Hurricane Dorian is strengthening as it moves west toward the Bahamas and Florida.
The National Hurricane Center in Miami says maximum sustained winds increased Saturday morning to 145 mph (230 kph), up from 140 mph (220 kph).
As of about 8 a.m. EDT Saturday, the Category 4 storm was 280 miles (450 kilometers) east of the northwestern Bahamas and 445 miles (715 kilometers) east of West Palm Beach, Florida. The storm was traveling west at 12 mph (19 kph).
The hurricane center says the core of Dorian is expected to be near or over the northwestern Bahamas on Sunday and near the Florida east coast late Monday. Strong winds and life-threatening storm surge are also possible along the coasts of Georgia and South Carolina by the middle of next week.
Hurricane Dorian continues its slow march toward the Bahamas, and, eventually Florida’s east coast.
As of 5 a.m. Saturday, the Category 4 storm was 305 miles (490 kilometers) east of the northwestern Bahamas and 470 miles (755 kilometers) east of West Palm Beach, Florida.
The National Hurricane’s advisory says maximum sustained winds remained at 140 mph (220 kph), but the storm’s speed picked up slightly, moving west at 12 mph (19 kph), up from 10 mph (17 kph).

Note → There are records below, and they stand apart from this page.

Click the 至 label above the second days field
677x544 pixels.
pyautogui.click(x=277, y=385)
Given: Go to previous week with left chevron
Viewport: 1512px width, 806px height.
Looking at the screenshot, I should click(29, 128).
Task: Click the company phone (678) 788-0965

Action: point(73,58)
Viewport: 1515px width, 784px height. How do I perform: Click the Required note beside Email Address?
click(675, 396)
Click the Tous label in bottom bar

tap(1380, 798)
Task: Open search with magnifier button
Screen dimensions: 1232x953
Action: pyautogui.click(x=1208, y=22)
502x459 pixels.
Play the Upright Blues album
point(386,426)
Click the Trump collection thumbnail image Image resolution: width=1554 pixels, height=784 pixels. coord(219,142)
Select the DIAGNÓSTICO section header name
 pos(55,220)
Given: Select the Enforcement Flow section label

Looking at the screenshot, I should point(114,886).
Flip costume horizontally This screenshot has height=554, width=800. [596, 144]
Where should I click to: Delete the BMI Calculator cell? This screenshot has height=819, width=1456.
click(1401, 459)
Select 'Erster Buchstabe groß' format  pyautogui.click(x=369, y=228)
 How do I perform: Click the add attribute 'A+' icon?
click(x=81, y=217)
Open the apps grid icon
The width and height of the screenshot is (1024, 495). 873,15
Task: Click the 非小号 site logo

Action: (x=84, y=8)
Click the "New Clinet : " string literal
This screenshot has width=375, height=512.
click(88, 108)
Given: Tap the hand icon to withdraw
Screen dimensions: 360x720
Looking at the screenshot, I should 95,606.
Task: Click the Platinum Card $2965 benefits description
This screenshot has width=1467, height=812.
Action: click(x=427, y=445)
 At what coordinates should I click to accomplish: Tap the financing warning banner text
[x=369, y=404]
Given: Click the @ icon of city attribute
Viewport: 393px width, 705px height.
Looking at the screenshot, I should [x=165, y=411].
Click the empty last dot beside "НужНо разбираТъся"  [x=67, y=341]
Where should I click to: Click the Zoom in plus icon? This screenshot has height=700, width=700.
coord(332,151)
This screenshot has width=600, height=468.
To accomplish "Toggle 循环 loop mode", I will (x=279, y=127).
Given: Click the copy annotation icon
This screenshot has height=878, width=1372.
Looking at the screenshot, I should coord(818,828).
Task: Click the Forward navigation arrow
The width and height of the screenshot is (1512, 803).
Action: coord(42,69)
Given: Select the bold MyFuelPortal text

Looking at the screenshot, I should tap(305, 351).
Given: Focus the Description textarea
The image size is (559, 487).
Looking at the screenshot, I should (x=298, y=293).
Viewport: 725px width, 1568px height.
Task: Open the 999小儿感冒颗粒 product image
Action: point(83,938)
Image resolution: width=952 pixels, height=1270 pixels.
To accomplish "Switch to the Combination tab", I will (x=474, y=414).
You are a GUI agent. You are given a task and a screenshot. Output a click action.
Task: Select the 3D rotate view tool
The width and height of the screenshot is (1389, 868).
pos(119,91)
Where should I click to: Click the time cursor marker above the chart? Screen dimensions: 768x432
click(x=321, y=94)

Hurricane-force winds still extend outward up to 30 miles (45 kilometers) from the storm’s center, and tropical-storm-force winds extend outward up to 105 miles (165 kilometers).
Hurricane conditions are expected in the northwestern Bahamas by Sunday, and the storm is expected to near Florida’s coast late Monday.
Hurricane Dorian is slowly moving closer to the Bahamas, en route to Florida’s east coast.
As of early Saturday, the Category 4 storm was 340 miles (545 kilometers) east of the northwestern Bahamas and 510 miles (820 kilometers) east of West Palm Beach, Florida. According to the National Hurricane Center’s 2 a.m. advisory, maximum sustained winds remained at 140 mph (220 kph) as the storm continued to move west at 10 mph (17 kph).
The advisory says a slower westward motion will likely begin later Saturday.
Hurricane-force winds are extending outward up to 30 miles (45 kilometers) from the storm’s center, and tropical-storm-force winds extend outward up to 105 miles (165 kilometers).
Dorian is expected to near the Florida coast late Monday.
As Hurricane Dorian makes its way toward Florida’s east coast, authorities have begun to schedule mandatory evacuations.
Brevard County Sheriff Wayne Ivey said Friday night that a mandatory evacuation for the county’s barrier island will take effect 8 a.m. Sunday. The order encompasses the Kennedy Space Center.
Martin County Fire Rescue Chief Bill Schobel said Friday that mandatory evacuations are scheduled to begin 10 a.m. Sunday for the county’s barrier islands.
The director of emergency services for Indian River County, Tad Stone, says officials will recommend a voluntary evacuation of the barrier island when hurricane warnings are issued.
Dorian gained Category 4 strength late Friday, clocking top sustained winds of 140 mph (225 kph). It’s unclear where and how Dorian will hit Florida, but it’s expected to threaten the peninsula late Monday or early Tuesday.
Hurricane Dorian has gained fearsome new muscle as an “extremely dangerous” Category 4 storm, bearing down on the Bahamas as it edges closer to Florida’s east coast.
Millions of people in Florida, along with the state’s Walt Disney World and President Donald Trump’s Mar-a-Lago resort, are in the potential crosshairs of the hurricane. Forecasters said Dorian gained Category 4 strength late Friday, clocking top sustained winds of 140 mph (225 kph).
Forecasters say it’s still too early to tell whether Dorian would make a direct hit on the state’s east coast or inflict a glancing blow. They note some computer models predict a late turn to the north that would have Dorian hug the coast.